Au deuxième jour des audiences, le Conseil constitutionnel a validé les candidatures de Cabral Libii et d’Issa Tchiroma Bakary pour l’élection présidentielle de 2025. Tous les autres recours ont été rejetés, notamment ceux de Maurice Kamto, Dieudonné Yebga ou encore Jean Bahebeck.
Le processus de validation des candidatures pour la présidentielle d’octobre 2025 suit son cours, et les verdicts s’enchaînent au siège du Conseil constitutionnel à Yaoundé. À ce stade, deux candidatures seulement ont été définitivement confirmées : celle de Cabral Libii, président du PCRN, et celle de l’ancien ministre de la Communication, Issa Tchiroma Bakary, pour le FSNC. Les deux figures politiques avaient déjà obtenu le feu vert du Conseil électoral, et viennent de franchir la dernière étape juridique.
En revanche, la plupart des recours introduits ont été rejetés, souvent pour des motifs d’irrecevabilité. Maurice Kamto, candidat du MRC, Dieudonné Yebga ou encore Jean Bahebeck ont vu leurs requêtes déclarées recevables sur la forme, mais irrecevables sur le fond. Leurs ambitions présidentielles s’arrêtent là. Même dénouement pour Robert Kona, qui contestait la validité de la candidature de Cabral Libii : recours jugé irrecevable.
La vague de rejets ne s’arrête pas là. Abdouraman Baba Ahmadou, Dominique Yamb Ntimba, Bertin Kisop, Sosthène Fouda, Jean Gvet, Bapooh Lipot et bien d’autres voient également leurs recours balayés par les sages du Conseil constitutionnel. Dans l’affaire Chewa contre Elecam, si la requête a été jugée recevable sur le fond, elle a été déclarée irrecevable sur la forme, pour absence de justification.

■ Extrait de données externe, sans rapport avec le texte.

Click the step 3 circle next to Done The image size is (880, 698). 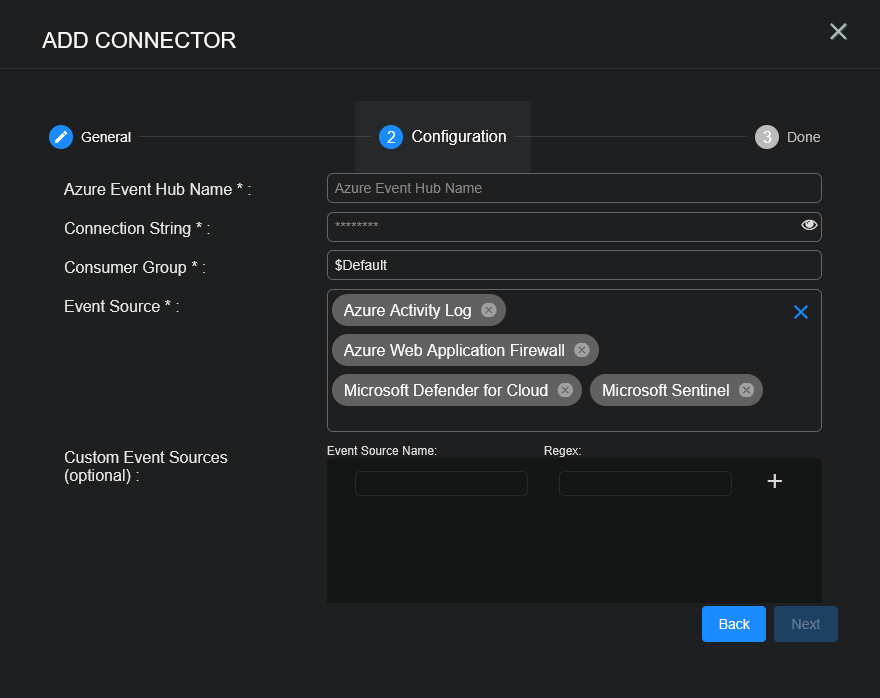(x=765, y=137)
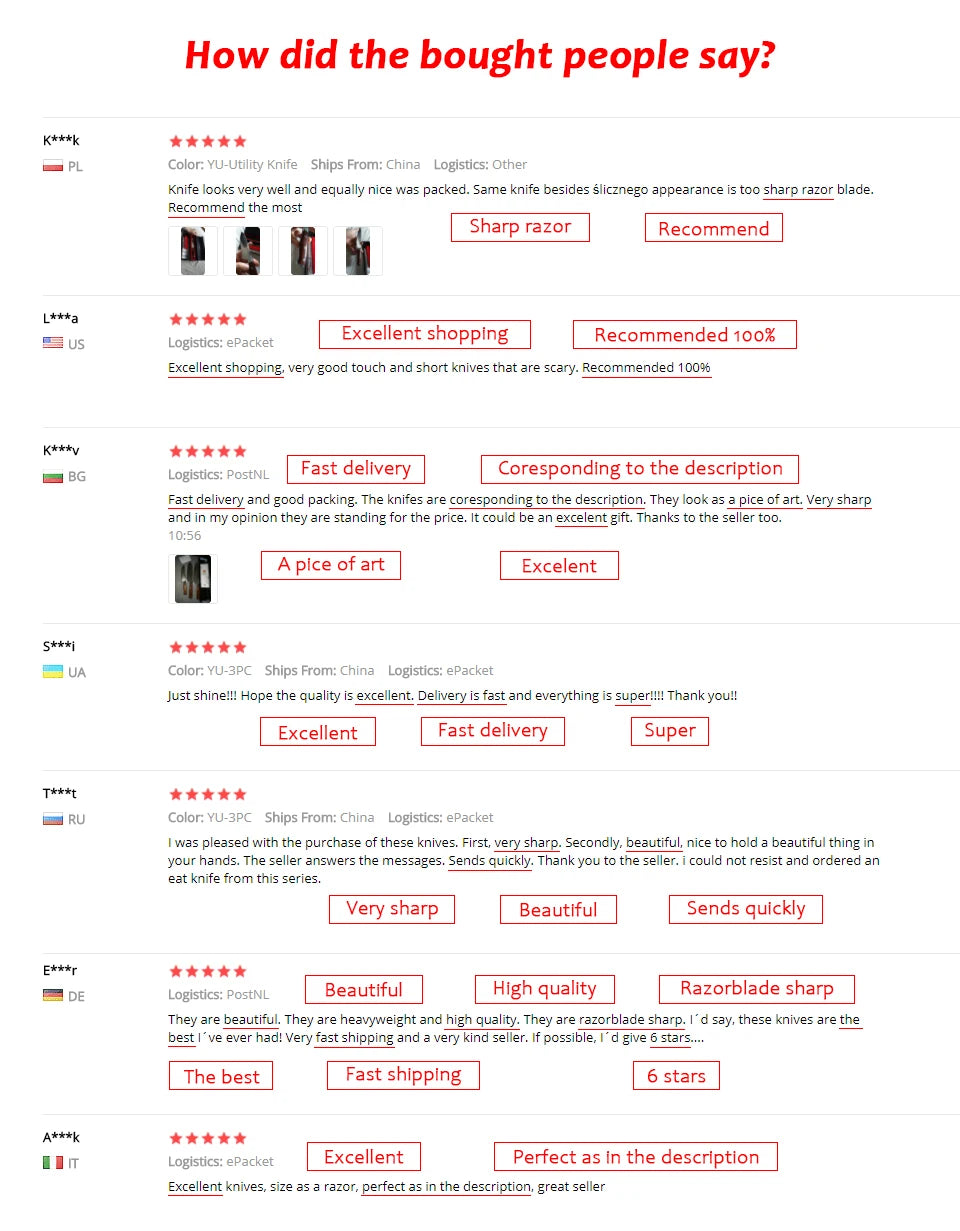Viewport: 960px width, 1231px height.
Task: Click the Ukraine flag icon next to UA
Action: (53, 671)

En toile de fond, c’est la réalité implacable d’une sélection drastique qui s’impose, dans une salle d’audience où les ambitions tombent les unes après les autres. L’examen du dernier recours — celui de Dame Moulengue contre la candidature d’Hilaire Ndzipan — est encore en cours, mais la tendance est claire : seuls quelques profils franchiront la ligne d’arrivée.
À ce jour, seuls deux candidats sont officiellement en lice. Le Conseil devrait achever l’examen des 35 recours dans les prochaines heures. Des décisions définitives et non susceptibles d’appel, qui tracent peu à peu les contours du scrutin présidentiel camerounais.